That, Favre says, is the nub of the problem. “Even when we have a regulatory system in place, it tends to be mostly concerned with the size of the cage. And the size of the cage is important—and the size of the bars are important—but it really doesn’t get to the heart of what is the quality of life for the animal and what are the actual risks involved both to the owner and the public at large.”

Of course, the issue of animal ownership has come up in Nevada before Buddy and CJ made headlines. In 2001, a Bengal tiger named Jagger killed his trainer while they were preparing for a commercial photo shoot. Two years later, Strip performer Roy Horn was severely injured when a 7-year-old white tiger bit him during a Siegfried & Roy show at the Mirage. In 2009, a pet python in a local home wrapped itself around the family’s 3-year-old son. (The mother stabbed the snake until it released the child largely unharmed.) And this past April, a 1-year-old Henderson boy was killed when the family dog, Onion, seized the child suddenly and shook him, snapping his neck.

The aftermath of the Zanesville, Ohio, incident in which an exotic animal owner released over 50 lions, tigers and bears before committing suicide. Most of the animals were killed by police to prevent civilian attacks.

The aftermath of the Zanesville, Ohio, incident in which an exotic animal owner released over 50 lions, tigers and bears before committing suicide. Most of the animals were killed by police to prevent civilian attacks.

But the incident that shook people on both sides of the exotic animal debate took place across the country, in Zanesville, Ohio, last October. Terry Thompson, a local resident who owned 56 lions, tigers, monkeys and bears, opened nearly all of their cages, then shot himself to death. Local police eventually killed close to 50 of the animals in a tense shootout that ended with dozens of exotic corpses piled in the mud.

Today, “Ohio” serves as a stand-in for the unspeakable possibilities of exotic animal ownership gone terribly wrong.

“What level of risk should trigger restrictions?” Favre asks. “The default position is, the level of risk must be acceptable if nothing has gone wrong. … To get political momentum to actually change law usually requires a disaster—some big event, some child gets eaten or they have a big shootout in the middle of the street—something to grab headlines and grapple around and say, ‘You know what? This is wrong. And we have to do something about it.’”

▶ [GIVEN RECORDS]:
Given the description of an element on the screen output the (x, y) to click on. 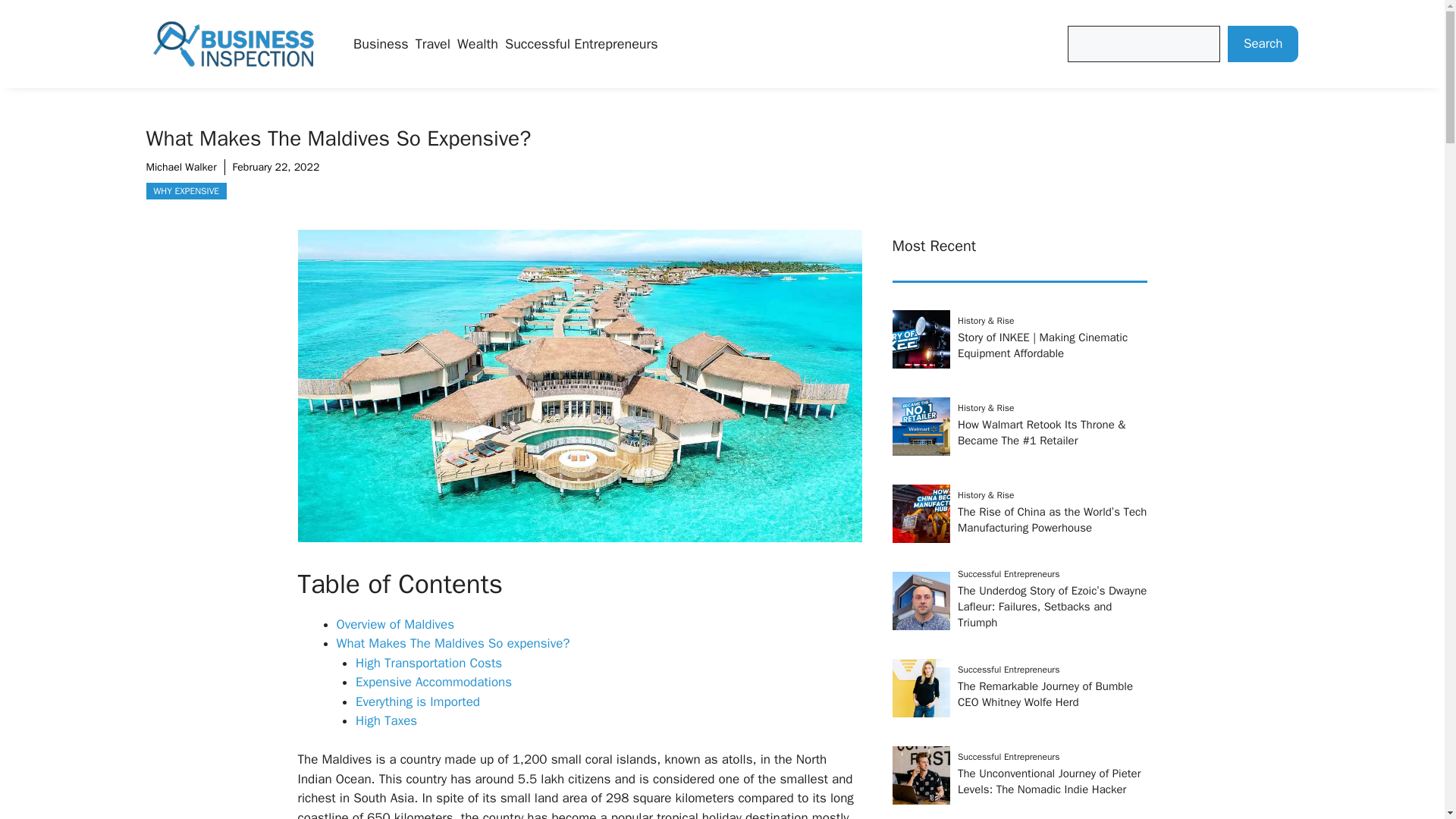
Wealth (477, 44)
Business (381, 44)
Search (1262, 43)
Successful Entrepreneurs (581, 44)
Everything is Imported (417, 701)
Expensive Accommodations (433, 682)
High Taxes (385, 720)
Travel (431, 44)
Michael Walker (180, 166)
WHY EXPENSIVE (186, 190)
Overview of Maldives (395, 624)
What Makes The Maldives So expensive? (453, 643)
High Transportation Costs (428, 662)
Given the description of an element on the screen output the (x, y) to click on. 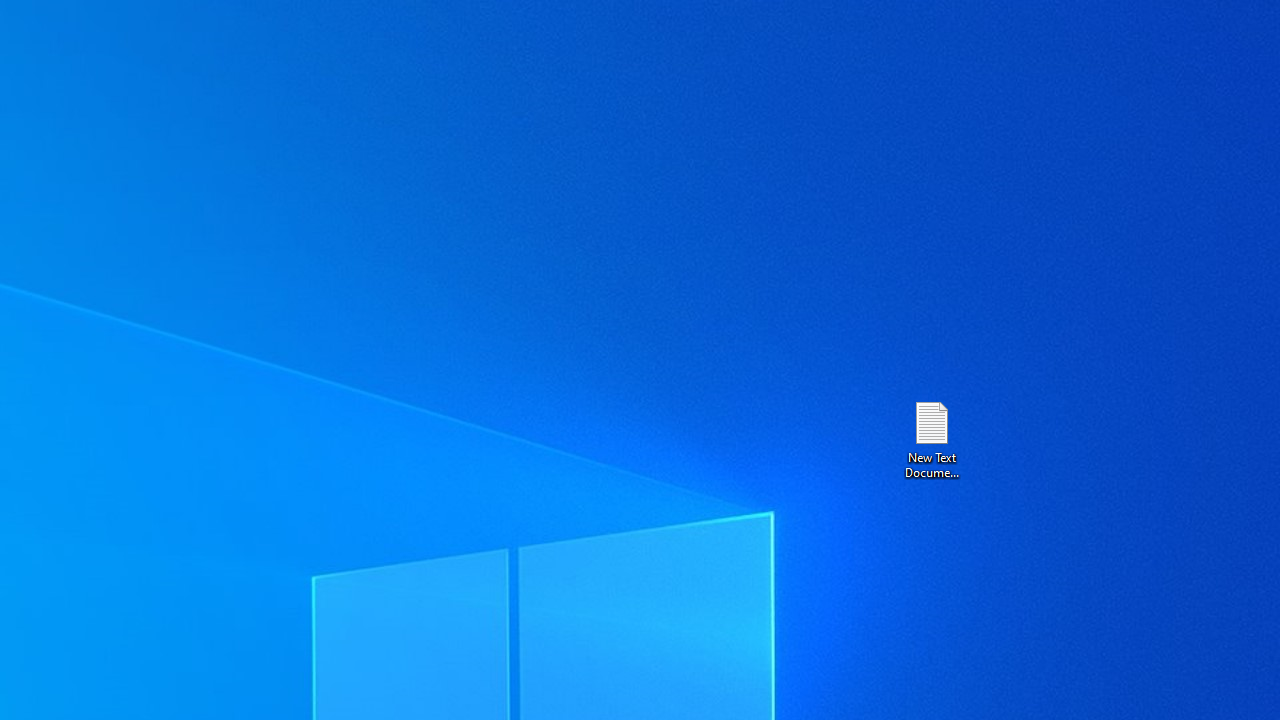
New Text Document (2) (931, 438)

▶ [REQUIRED TASK]:
Can you pull the passage from the exotic animal article starting at "But the incident" and ending at "in the mud.", copied word for word?

▶ [WRITTEN REPLY]:
But the incident that shook people on both sides of the exotic animal debate took place across the country, in Zanesville, Ohio, last October. Terry Thompson, a local resident who owned 56 lions, tigers, monkeys and bears, opened nearly all of their cages, then shot himself to death. Local police eventually killed close to 50 of the animals in a tense shootout that ended with dozens of exotic corpses piled in the mud.